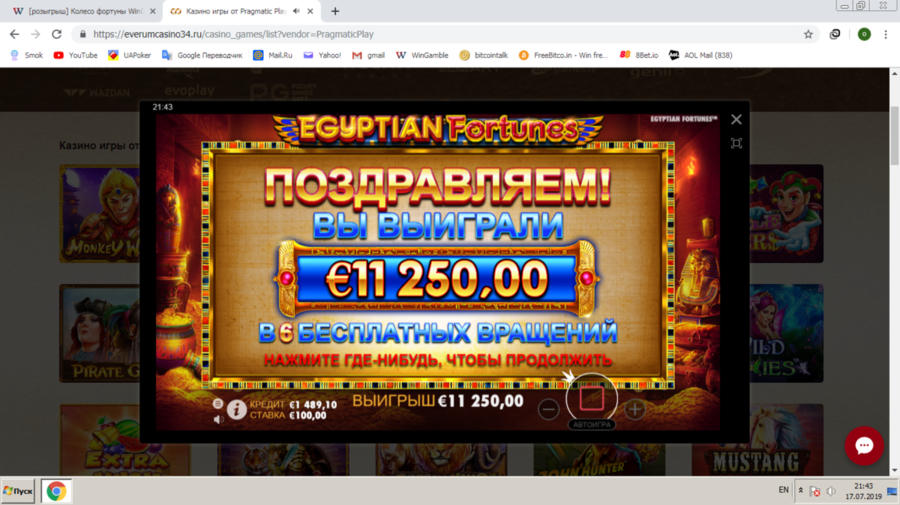Close the Egyptian Fortunes game overlay
Viewport: 900px width, 505px height.
736,119
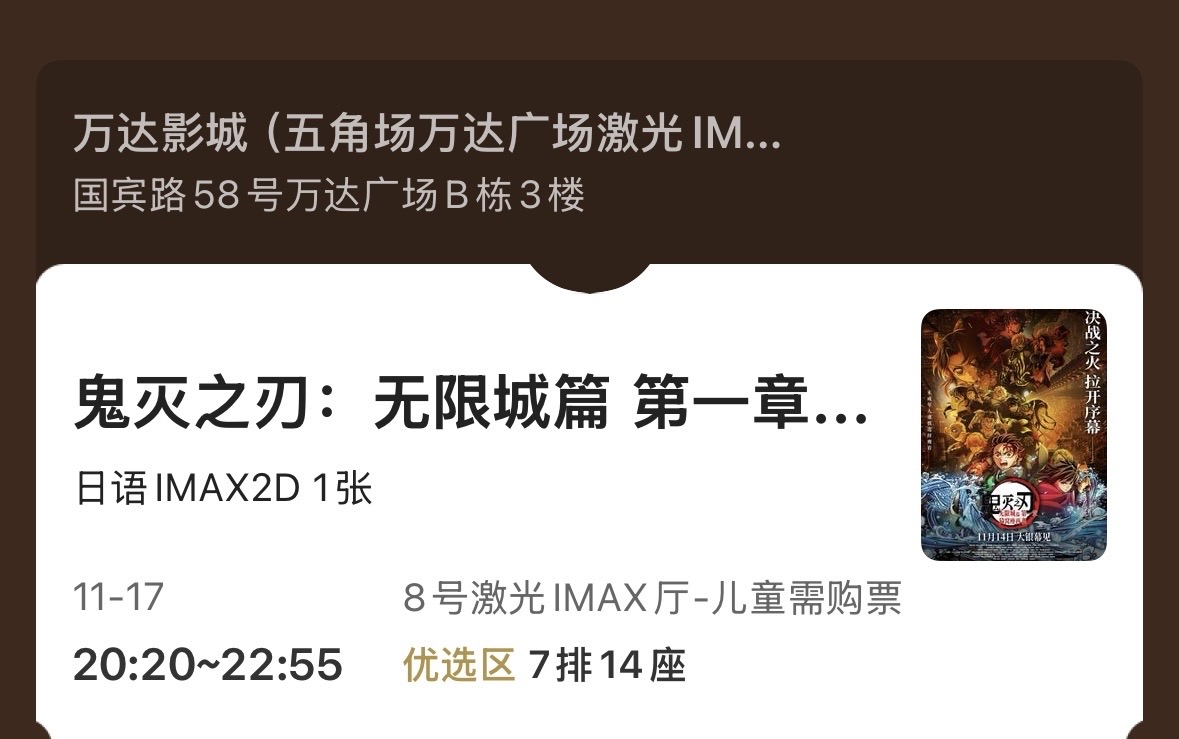The height and width of the screenshot is (739, 1179).
Task: Open the address 国宾路58号万达广场B栋3楼
Action: tap(329, 195)
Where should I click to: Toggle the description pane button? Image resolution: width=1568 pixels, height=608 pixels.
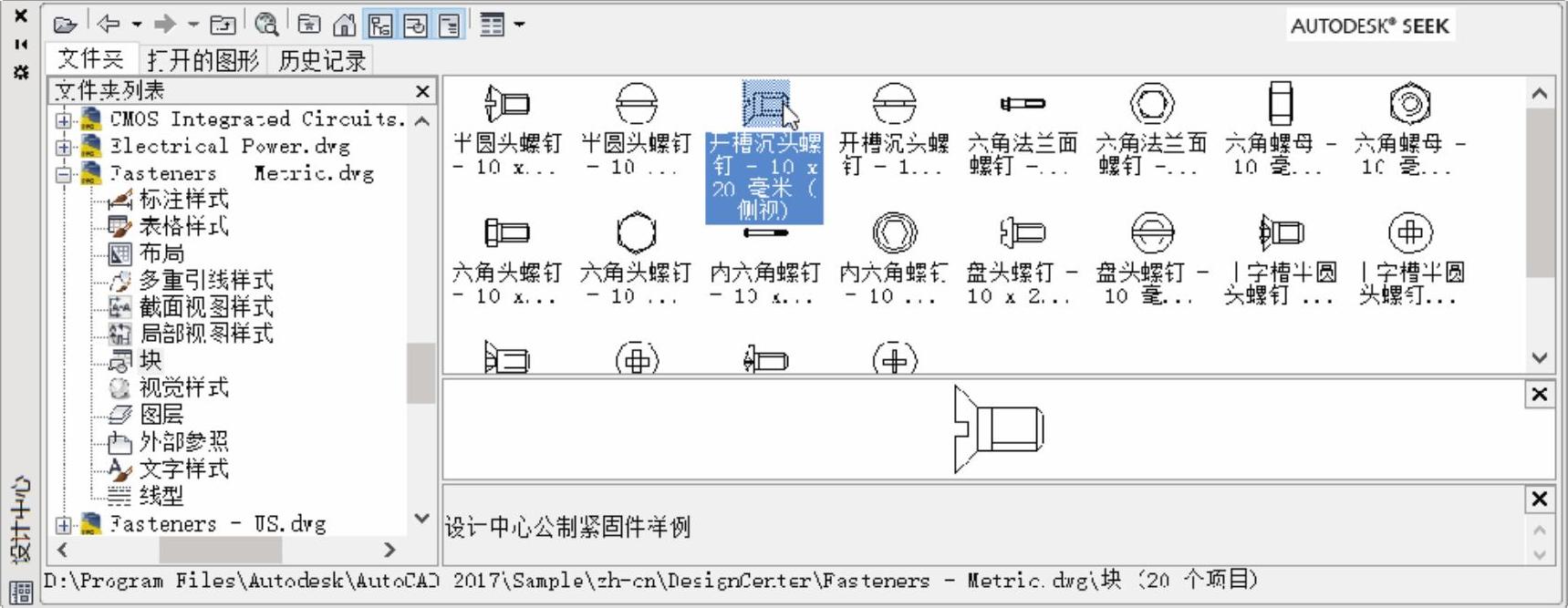coord(450,25)
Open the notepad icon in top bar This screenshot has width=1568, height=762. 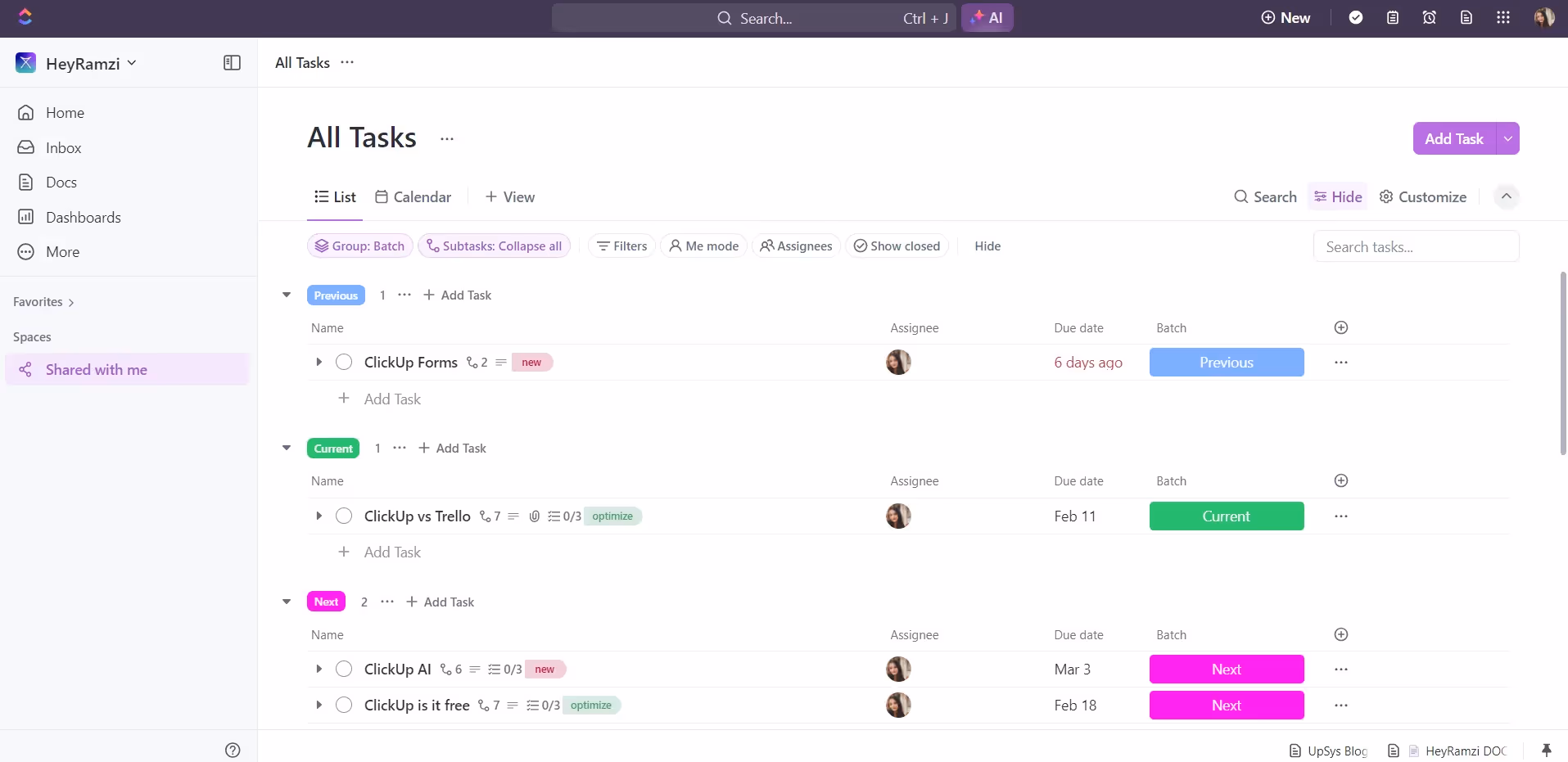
####################
Give back exactly the lines from the line with "Where should I" through the end of the records, both included; keep all pictures out.

## OUTPUT BELOW
Where should I click to: Toggle the description pane button? Image resolution: width=1568 pixels, height=608 pixels.
coord(450,25)
Open the notepad icon in top bar This screenshot has width=1568, height=762. 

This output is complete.